THE FREE STATE OF JONES

Matthew McConaughey (center) and Mahershala Ali (center left) star in THE FREE STATE OF JONES

Gary Ross, faiseur du premier Hunger Games (le moins mauvais), propose avec Free State of Jones une nouvelle lecture de la guerre de Sécession par le récit du Newton Knight. Personnage controversé de l’Histoire américaine, il est parfois présenté comme un héros politique qui a fait le choix de lutter contre le pouvoir ségrégationniste en créant son propre état, pour d’autres il est vu comme un déserteur et un bandit reconverti comme politique à son propre profit.

Ross fait le choix de s’imaginer le récit autour de la première hypothèse. Car tout ce que le film raconte autour de Knight n’est basé que sur des légendes et sur peu de faits historiques. Se pose alors à Ross une multitude de possibilité narrative afin de créer une fiction hors-norme. Le film prend d’ailleurs une voie intéressante dans sa première partie en rentrant frontalement sur le champ de bataille de la guerre aux côtés de Knight. Le mythe de la guerre de Sécession n’est d’ailleurs pas édulcoré, nous sommes alors au milieu des tranchés, dans la boucherie la plus totale. Knight est infirmier, et comme dans M*A*S*H l’infirmerie devient le spectacle de la boucherie, l’humour et la subtilité d’Altman en moins.

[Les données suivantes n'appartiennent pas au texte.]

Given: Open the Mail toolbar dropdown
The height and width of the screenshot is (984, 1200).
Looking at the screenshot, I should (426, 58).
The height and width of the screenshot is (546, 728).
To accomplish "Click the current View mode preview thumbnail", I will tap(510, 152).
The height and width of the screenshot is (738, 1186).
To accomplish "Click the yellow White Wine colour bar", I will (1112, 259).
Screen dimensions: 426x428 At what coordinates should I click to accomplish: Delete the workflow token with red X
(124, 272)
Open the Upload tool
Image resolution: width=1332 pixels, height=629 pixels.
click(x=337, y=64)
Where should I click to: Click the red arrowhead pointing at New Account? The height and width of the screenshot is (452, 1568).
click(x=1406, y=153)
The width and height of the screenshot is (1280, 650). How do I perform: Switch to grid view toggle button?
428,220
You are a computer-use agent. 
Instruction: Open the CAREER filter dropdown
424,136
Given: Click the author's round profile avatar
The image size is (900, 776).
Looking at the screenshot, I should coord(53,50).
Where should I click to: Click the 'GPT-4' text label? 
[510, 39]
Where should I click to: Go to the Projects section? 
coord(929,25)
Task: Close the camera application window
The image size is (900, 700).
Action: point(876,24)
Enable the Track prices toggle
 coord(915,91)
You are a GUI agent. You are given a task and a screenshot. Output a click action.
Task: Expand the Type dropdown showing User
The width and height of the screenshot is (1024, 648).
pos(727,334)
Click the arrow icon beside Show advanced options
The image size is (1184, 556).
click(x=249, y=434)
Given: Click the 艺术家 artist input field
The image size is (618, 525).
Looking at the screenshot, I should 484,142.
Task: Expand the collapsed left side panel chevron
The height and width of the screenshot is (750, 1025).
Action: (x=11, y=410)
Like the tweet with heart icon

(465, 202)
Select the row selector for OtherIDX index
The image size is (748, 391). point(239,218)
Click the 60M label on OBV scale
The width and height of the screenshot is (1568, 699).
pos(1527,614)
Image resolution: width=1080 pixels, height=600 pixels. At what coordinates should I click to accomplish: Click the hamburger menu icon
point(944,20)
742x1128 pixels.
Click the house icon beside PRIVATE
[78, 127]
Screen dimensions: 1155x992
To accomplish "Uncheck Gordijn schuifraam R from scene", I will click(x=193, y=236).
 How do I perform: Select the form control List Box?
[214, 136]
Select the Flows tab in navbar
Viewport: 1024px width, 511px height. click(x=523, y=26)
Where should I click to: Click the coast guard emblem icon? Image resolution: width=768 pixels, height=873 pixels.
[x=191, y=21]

L’arrivée du neveu de Knight sur le champ de bataille va définitivement le pousser à déserter. Le film suit cette fuite, de manière classique et plutôt intéressante. Il nous est montré comment un homme qui se révolte et prend conscience de la communauté en créant sa propre communauté. Le personnage se construit en opposition a un état totalitaire basé sur des privilèges qui opprime un peuple pauvre obligé d’aller le défendre sur le front. La grille de lecture marxiste de l’histoire américaine tourne alors à plein régime.

A ce moment le film semble pencher pour une hypothèse radicale. Celle de la communauté sectaire réunit autour d’un gourou, Knight. On se dit que tout les éléments sont là pour nous emmener vers un récit façon Coppola ou comment Newton Knight deviendrait une sorte de Général Kurtz du Sud plutôt que dans la jungle asiatique. Sauf que le film ne prend pas et n’ose pas cette audace.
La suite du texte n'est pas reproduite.